Thrombomodulin protects against acute vascular and multiorgan injury in sickle cell disease.

Vaso-occlusive episodes (VOEs) in the setting of hyperhemolysis can rapidly evolve into multiorgan failure in sickle cell disease (SCD). Although the mechanisms for rapid progression to multiorgan failure are unclear, a systemic vasculopathy with thrombotic microangiopathy-type features has been described. Reduced thrombomodulin (TM) function is implicated in some thrombotic microangiopathy syndromes. We observed a greater decline in platelet count and hemoglobin concentration and an increase in vascular injury biomarkers within 24 hours of admission for a VOE in 12 patients with SCD with multiorgan failure versus 12 patients without multiorgan failure. We observed decreased TM expression on the lung and kidney vasculature of 3 additional patients with SCD with multiorgan failure compared with a control patient without SCD. Transgenic SCD mice challenged with cell-free hemoglobin had reduced TM function, increased vascular injury biomarkers, and reduced renal cortical blood flow.
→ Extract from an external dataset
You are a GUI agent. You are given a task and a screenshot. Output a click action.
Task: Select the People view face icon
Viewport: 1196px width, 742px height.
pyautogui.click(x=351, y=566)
Infusion of recombinant TM 2 or 24 hours after the challenge restored cortical blood flow and mitigated increases in vascular injury, complement activation, and tubular injury biomarkers, and protected against acute kidney and lung injury. We demonstrated that impaired TM function may be involved in the systemic vasculopathy of SCD-related multiorgan failure, and infusion of recombinant TM may restore vascular function and protect against acute organ damage.